In a letter sent to the White House on President’s Day, U.S. Reps. Barbara Lee, D-Calif., Sheila Jackson Lee, D-Texas, Cori Bush, D-Mo., and Jamaal Bowman, D-N.Y., urged Biden to use his executive powers to advance the movement for reparations, safeguard Black history, and protect voting rights, among other requests.
The progressive House members were joined in solidarity with 200 organizations, led by the National Black Justice Coalition, United by Equity, and Black Music Action Coalition.
“For far too long, the scars and trauma of racial inequity have marred the United States and hindered our nation’s progress,” read the letter. “Our collective history necessitates rectifying the wrongs of the past and present, forging a future where equity and justice are lived realities for all.”
The correspondence includes a list of legislation and resolutions introduced by Democrats in Congress that Republican lawmakers have stalled.
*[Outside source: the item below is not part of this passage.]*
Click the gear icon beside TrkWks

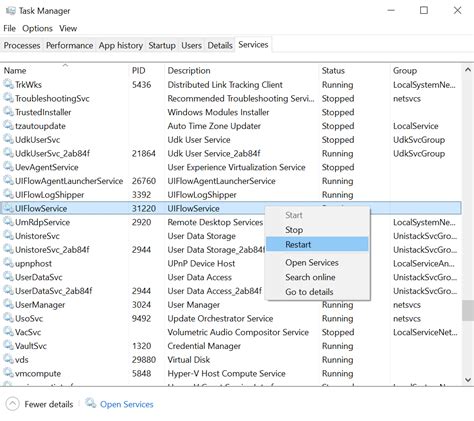[8, 84]
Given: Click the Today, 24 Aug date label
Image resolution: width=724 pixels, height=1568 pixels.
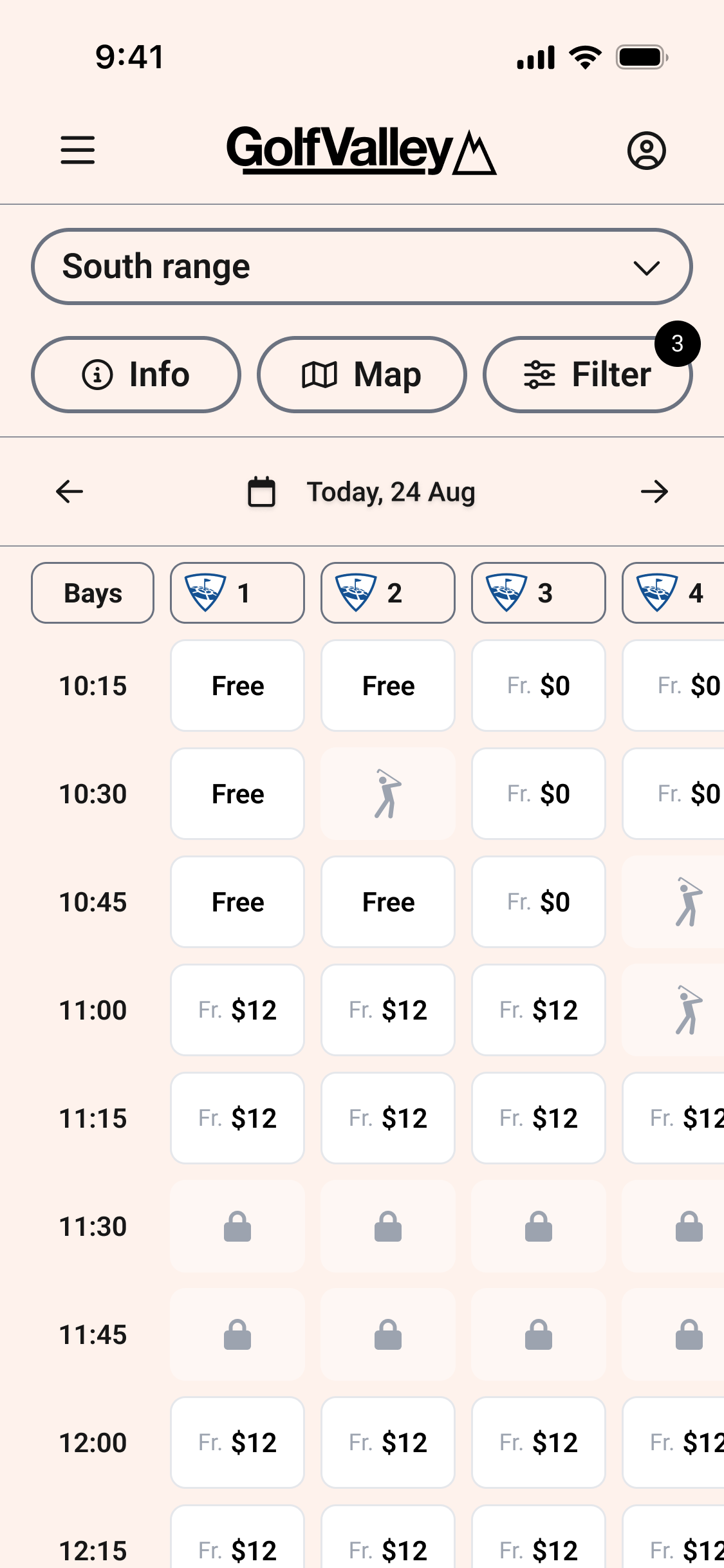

The bills include H.R. 40, which would create a reparations commission to study the impacts of U.S. slavery and a companion resolution that would establish a U.S. Commission on Truth, Racial Healing, and Transformation. It includes other bills like a resolution recognizing “Banned Books Week,” the “African American History Act” to preserve Black history and culture, and comprehensive voting rights legislation named after the late civil rights leader U.S. Rep. John R. Lewis.
Reps. Lee, Jackson Lee, Bush, and Bowman, along with the hundreds of social and civil rights organizations, said the array of legislation was “historic” and required “robust support and decisive executive action to move from potential to reality.”